- **Instructions for the task**
Lines outside the range are not wanted. Give again exactly the lines between the line holding "The width and height of the screenshot is (1080, 852)." and the line holding "This screenshot has height=313, width=539.", inclusive, from the listing below.

- **Data extracts**

--- START ---

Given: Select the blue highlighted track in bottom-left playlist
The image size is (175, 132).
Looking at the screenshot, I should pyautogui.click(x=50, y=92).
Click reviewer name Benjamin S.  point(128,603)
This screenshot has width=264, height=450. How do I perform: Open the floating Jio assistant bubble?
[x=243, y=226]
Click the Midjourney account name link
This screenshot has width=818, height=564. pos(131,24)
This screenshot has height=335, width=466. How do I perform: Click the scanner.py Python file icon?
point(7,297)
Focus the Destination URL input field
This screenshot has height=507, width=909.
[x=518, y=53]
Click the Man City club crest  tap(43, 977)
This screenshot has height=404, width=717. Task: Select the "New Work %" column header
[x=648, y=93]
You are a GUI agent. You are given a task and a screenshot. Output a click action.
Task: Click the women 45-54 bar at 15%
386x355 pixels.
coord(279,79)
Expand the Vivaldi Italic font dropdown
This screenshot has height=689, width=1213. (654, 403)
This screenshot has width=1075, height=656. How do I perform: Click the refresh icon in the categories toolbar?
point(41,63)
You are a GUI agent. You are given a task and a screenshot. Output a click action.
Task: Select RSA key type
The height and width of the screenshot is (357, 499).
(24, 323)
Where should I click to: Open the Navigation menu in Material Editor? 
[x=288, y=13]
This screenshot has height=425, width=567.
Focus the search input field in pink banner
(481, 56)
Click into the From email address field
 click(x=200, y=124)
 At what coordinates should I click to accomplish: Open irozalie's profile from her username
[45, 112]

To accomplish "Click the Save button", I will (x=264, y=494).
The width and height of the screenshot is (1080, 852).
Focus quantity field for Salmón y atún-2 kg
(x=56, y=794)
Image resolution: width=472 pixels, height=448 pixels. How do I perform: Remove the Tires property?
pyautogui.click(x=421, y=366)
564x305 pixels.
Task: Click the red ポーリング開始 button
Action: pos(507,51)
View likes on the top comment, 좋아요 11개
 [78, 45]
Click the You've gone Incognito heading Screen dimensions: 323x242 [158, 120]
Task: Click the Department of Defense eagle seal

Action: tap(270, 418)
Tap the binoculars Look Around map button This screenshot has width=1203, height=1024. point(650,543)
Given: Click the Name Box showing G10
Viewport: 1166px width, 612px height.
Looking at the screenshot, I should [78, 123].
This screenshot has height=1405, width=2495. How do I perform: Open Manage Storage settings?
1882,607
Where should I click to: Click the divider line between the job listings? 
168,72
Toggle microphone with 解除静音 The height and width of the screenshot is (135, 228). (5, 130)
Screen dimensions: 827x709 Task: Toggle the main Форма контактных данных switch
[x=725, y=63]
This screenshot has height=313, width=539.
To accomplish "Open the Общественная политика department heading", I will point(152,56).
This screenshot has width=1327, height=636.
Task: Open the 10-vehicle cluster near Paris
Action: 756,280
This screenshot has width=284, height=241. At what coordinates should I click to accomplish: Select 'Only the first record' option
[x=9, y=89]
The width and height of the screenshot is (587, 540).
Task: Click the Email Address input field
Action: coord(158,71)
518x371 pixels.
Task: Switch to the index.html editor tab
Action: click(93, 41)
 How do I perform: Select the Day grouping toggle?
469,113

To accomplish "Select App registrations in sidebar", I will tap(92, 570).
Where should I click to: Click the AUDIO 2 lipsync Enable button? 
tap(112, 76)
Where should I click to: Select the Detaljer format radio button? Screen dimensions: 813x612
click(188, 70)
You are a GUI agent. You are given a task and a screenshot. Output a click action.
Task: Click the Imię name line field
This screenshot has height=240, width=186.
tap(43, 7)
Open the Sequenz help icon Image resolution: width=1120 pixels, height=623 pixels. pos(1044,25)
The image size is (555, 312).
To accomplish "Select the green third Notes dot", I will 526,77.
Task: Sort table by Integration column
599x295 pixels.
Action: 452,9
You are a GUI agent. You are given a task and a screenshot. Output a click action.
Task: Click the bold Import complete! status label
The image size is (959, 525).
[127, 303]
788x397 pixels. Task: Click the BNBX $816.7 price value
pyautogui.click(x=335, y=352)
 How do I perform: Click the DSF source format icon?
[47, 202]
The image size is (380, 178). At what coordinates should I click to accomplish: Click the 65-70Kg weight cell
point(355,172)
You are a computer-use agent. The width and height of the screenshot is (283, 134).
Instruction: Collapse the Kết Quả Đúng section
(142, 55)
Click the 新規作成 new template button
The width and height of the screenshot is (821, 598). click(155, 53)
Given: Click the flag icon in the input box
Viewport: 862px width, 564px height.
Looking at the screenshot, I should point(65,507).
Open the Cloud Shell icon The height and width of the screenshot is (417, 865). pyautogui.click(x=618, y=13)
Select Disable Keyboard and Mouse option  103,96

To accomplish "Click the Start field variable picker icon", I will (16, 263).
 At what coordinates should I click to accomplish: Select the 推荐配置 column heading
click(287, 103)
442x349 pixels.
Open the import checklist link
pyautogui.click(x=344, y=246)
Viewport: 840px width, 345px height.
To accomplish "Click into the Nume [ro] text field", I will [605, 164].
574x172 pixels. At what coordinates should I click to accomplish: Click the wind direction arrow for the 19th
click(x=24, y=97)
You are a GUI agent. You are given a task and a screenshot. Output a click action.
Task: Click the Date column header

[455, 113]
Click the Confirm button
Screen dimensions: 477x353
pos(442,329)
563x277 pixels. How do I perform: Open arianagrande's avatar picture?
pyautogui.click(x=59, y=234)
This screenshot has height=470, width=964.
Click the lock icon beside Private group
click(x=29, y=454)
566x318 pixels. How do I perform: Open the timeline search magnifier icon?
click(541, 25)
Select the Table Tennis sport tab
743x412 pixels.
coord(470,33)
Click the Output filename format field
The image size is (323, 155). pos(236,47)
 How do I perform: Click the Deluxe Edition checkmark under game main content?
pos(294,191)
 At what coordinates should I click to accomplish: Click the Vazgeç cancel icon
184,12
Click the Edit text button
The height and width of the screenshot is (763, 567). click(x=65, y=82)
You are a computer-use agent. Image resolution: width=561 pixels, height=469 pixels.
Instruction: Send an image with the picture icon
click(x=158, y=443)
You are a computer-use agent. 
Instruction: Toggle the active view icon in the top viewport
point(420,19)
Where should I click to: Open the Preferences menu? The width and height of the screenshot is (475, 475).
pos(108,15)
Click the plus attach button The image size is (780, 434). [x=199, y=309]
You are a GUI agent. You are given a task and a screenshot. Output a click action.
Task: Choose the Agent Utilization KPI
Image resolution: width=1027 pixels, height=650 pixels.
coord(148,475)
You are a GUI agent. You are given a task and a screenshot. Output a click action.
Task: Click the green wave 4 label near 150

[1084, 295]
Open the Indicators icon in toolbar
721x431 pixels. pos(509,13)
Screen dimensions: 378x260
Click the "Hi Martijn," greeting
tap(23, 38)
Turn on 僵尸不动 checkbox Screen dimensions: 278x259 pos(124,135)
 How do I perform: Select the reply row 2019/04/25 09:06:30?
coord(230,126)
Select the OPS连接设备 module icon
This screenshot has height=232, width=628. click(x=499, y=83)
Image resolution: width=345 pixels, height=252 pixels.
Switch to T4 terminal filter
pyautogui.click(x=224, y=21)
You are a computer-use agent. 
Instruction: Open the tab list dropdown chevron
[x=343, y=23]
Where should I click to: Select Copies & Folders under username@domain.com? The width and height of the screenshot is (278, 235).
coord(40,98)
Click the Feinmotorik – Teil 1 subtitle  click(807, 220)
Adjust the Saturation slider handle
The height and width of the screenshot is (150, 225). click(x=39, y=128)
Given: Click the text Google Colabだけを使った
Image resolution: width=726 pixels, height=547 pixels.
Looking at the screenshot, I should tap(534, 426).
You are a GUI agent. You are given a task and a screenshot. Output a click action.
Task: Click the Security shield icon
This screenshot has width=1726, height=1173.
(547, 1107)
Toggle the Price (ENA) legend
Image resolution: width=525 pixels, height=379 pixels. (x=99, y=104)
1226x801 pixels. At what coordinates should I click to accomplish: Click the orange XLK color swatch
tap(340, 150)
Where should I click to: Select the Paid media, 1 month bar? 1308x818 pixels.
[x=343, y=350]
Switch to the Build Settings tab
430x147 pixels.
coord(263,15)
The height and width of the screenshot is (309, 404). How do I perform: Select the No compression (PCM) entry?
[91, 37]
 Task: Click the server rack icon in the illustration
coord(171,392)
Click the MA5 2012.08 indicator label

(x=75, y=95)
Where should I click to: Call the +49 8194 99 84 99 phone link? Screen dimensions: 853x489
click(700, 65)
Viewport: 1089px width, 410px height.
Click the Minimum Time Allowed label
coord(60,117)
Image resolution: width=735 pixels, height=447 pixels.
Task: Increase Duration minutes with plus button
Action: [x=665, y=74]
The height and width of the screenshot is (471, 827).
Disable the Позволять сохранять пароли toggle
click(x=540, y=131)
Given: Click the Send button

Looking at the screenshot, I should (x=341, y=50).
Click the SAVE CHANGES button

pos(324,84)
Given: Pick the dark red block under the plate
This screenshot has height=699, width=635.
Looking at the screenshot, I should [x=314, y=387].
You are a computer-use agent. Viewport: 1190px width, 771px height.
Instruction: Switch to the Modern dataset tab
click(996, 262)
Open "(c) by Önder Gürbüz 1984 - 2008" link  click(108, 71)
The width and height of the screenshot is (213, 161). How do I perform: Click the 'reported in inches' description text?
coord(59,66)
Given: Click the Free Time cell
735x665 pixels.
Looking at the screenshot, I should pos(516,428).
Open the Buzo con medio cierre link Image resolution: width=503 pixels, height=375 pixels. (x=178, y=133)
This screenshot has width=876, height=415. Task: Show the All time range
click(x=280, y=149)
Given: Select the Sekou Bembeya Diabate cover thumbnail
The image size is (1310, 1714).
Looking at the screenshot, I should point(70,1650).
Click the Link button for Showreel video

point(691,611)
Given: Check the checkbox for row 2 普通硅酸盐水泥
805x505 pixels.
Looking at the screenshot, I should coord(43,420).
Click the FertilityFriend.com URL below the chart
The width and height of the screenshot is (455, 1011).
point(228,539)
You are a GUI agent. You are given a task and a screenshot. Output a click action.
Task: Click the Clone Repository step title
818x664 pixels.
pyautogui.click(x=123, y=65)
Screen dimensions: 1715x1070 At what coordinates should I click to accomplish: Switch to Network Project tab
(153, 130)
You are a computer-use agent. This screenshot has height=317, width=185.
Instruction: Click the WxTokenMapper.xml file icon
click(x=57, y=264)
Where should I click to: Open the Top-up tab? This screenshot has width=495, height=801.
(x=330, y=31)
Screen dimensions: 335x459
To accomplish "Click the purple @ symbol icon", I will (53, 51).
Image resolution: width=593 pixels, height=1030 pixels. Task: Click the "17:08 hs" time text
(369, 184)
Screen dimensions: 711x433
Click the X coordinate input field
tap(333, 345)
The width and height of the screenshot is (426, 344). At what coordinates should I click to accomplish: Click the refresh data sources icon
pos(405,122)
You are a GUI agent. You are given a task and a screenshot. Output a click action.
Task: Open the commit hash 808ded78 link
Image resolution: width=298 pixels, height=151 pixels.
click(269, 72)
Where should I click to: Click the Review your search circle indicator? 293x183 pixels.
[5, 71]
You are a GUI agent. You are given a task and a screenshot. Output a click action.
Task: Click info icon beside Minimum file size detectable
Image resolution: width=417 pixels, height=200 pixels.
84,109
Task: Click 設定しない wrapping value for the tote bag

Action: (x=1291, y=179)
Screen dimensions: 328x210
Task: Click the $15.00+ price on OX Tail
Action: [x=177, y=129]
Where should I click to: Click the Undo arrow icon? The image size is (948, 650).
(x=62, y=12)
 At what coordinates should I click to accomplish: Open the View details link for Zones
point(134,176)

--- END ---

- **Answer space**
The width and height of the screenshot is (1080, 852).
Focus quantity field for Salmón y atún-2 kg
(x=56, y=794)
Image resolution: width=472 pixels, height=448 pixels. How do I perform: Remove the Tires property?
pyautogui.click(x=421, y=366)
564x305 pixels.
Task: Click the red ポーリング開始 button
Action: pos(507,51)
View likes on the top comment, 좋아요 11개
 [78, 45]
Click the You've gone Incognito heading Screen dimensions: 323x242 [158, 120]
Task: Click the Department of Defense eagle seal

Action: tap(270, 418)
Tap the binoculars Look Around map button This screenshot has width=1203, height=1024. point(650,543)
Given: Click the Name Box showing G10
Viewport: 1166px width, 612px height.
Looking at the screenshot, I should [78, 123].
This screenshot has height=1405, width=2495. How do I perform: Open Manage Storage settings?
1882,607
Where should I click to: Click the divider line between the job listings? 
168,72
Toggle microphone with 解除静音 The height and width of the screenshot is (135, 228). (5, 130)
Screen dimensions: 827x709 Task: Toggle the main Форма контактных данных switch
[x=725, y=63]
This screenshot has height=313, width=539.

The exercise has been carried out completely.